__The problem__
Nothing but the lines below between the line holding "The height and width of the screenshot is (807, 957)." and the line holding "This screenshot has width=1015, height=1015.", inclusive, should appear in the answer, each set down exactly.

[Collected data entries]
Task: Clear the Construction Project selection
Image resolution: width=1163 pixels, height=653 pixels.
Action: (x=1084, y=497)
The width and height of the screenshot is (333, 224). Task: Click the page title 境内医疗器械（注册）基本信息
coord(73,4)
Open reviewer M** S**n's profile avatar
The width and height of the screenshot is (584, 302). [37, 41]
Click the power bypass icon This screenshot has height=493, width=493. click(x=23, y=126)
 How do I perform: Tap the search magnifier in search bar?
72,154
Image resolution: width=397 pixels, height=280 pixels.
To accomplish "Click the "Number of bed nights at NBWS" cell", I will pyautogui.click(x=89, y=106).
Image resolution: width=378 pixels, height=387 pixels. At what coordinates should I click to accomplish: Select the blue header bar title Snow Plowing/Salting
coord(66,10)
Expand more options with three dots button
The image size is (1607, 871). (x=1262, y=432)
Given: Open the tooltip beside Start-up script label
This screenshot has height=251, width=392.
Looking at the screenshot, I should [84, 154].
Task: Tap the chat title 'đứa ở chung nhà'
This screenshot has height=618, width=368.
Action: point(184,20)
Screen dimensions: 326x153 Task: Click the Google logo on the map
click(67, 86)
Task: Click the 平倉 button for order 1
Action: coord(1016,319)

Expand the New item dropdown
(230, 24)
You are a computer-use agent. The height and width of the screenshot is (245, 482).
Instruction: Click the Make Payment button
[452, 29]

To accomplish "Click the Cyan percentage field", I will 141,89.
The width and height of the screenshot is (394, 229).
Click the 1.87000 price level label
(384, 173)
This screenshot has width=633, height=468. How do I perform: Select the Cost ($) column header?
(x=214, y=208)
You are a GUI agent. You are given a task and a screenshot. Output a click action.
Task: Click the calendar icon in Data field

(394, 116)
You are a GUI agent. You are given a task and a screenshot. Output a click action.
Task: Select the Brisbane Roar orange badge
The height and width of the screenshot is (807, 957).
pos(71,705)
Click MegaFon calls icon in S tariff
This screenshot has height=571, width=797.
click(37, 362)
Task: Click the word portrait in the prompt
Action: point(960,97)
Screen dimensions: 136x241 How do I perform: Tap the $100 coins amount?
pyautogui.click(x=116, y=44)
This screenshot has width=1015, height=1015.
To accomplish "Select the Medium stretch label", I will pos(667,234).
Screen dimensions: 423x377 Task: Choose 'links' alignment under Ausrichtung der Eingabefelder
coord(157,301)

__Output of the exercise__
The height and width of the screenshot is (807, 957).
pos(71,705)
Click MegaFon calls icon in S tariff
This screenshot has height=571, width=797.
click(37, 362)
Task: Click the word portrait in the prompt
Action: point(960,97)
Screen dimensions: 136x241 How do I perform: Tap the $100 coins amount?
pyautogui.click(x=116, y=44)
This screenshot has width=1015, height=1015.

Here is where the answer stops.